Daily Bulletin: Bedtime Boundaries

Melissa Kossler Dutton

If staying up late and sleeping in have become part of the kids’ summer routine, you may want to put some limitations on their plans. 

Kids who aren’t well-rested may have trouble focusing or paying attention, be overexcited or jumpy, have difficulty controlling impulses or emotions, or be irritable or fussy, according an article on Akron Children’s Hospital’s website, akronchildrens.org/cms/sharing_blog/1689b31b91c89460

The hospital recommends 12 to 13 hours of sleep for school-age children, 10 to 11 hours for middle schoolers and nine hours for teenagers, especially younger teens. 

Parents should maintain a consistent bed time routine, recommends Dr.

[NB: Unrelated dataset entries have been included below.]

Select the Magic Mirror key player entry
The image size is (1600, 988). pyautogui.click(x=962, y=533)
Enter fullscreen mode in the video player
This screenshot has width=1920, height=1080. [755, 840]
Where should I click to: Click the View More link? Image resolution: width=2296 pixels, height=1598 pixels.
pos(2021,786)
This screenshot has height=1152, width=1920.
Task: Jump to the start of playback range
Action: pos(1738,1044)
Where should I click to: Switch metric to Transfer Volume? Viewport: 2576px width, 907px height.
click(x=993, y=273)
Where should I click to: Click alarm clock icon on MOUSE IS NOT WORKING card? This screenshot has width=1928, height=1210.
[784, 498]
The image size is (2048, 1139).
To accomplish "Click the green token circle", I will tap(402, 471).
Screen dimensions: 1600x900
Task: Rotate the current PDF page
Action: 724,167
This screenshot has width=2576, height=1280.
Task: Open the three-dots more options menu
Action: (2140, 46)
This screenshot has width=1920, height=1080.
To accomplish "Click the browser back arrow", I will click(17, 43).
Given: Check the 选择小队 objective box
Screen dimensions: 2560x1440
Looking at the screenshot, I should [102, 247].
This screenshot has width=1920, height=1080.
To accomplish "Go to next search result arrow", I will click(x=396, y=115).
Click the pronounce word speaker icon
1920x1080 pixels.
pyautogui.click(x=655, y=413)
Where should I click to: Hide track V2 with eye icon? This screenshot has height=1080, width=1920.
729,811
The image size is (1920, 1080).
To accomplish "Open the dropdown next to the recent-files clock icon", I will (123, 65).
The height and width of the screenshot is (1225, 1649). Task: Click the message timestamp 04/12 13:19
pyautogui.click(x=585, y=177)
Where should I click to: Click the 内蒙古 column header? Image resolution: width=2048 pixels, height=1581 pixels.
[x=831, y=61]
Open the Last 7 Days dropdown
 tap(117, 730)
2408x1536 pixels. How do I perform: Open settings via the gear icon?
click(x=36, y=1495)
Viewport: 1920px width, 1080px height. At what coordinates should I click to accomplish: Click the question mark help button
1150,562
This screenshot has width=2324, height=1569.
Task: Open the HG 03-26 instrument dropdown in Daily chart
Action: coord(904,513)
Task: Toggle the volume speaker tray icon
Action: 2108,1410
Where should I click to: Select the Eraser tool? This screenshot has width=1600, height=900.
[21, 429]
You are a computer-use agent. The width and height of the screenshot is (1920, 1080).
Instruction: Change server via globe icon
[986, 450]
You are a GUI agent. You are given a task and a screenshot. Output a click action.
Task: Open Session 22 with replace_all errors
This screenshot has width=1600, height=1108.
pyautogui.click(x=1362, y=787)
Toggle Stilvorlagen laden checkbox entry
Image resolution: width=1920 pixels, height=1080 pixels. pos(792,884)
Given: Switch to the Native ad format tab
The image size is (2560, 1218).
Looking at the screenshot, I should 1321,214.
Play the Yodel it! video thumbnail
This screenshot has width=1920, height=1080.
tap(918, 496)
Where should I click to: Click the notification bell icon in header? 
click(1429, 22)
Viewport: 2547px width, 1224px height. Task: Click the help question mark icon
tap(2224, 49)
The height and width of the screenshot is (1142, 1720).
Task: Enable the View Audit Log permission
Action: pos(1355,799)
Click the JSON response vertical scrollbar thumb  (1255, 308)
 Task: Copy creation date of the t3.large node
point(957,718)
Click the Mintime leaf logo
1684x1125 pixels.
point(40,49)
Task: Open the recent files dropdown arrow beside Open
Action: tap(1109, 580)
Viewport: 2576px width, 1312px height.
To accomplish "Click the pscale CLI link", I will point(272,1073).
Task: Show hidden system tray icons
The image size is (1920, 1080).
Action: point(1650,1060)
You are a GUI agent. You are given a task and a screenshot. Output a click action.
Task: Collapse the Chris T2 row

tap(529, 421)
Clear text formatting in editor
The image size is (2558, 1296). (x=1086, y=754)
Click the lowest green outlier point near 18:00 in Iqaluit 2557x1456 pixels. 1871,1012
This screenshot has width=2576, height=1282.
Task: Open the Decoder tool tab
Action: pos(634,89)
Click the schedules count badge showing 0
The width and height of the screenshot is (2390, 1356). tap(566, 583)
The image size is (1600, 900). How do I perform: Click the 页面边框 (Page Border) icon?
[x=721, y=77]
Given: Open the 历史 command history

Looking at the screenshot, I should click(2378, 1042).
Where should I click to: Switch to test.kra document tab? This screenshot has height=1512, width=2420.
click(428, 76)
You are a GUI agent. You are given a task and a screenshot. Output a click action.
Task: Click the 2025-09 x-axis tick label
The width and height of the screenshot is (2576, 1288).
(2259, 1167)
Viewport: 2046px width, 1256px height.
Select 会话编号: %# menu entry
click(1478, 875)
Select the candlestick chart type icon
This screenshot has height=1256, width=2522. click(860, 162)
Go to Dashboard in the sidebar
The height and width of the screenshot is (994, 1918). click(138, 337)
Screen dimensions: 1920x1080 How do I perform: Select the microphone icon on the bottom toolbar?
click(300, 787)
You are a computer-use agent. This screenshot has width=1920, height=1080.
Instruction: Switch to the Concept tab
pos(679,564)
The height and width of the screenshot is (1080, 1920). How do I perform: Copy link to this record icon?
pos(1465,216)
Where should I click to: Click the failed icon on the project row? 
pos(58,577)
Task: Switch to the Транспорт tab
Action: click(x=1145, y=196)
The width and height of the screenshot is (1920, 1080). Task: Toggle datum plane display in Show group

Greg Omlor, a pediatric pulmonologist who specializes in sleep disorders at the hospital. His other tips include:

  • Make sure the room is dark, especially if your child goes to bed while it’s still light out. It’s OK to have a small nightlight for younger children who might be afraid of complete darkness.
  • Avoid caffeine after dinner. This includes chocolate and chocolate milk.
  • Don’t allow a TV in the bedroom or watching too close to bedtime, as many programs can get kids excited or upset, making it difficult to wind down. The same goes for video games, computers and other electronic devices.
  • Create a soothing sleep environment. If there’s a lot of noise from traffic or a barking dog, a fan or white-noise machine can drown out distracting sounds.
  • About two weeks before school starts, start shifting their schedule to accommodate rising early for school, adds sleep.org, a website that offers a variety of tips on getting proper rest.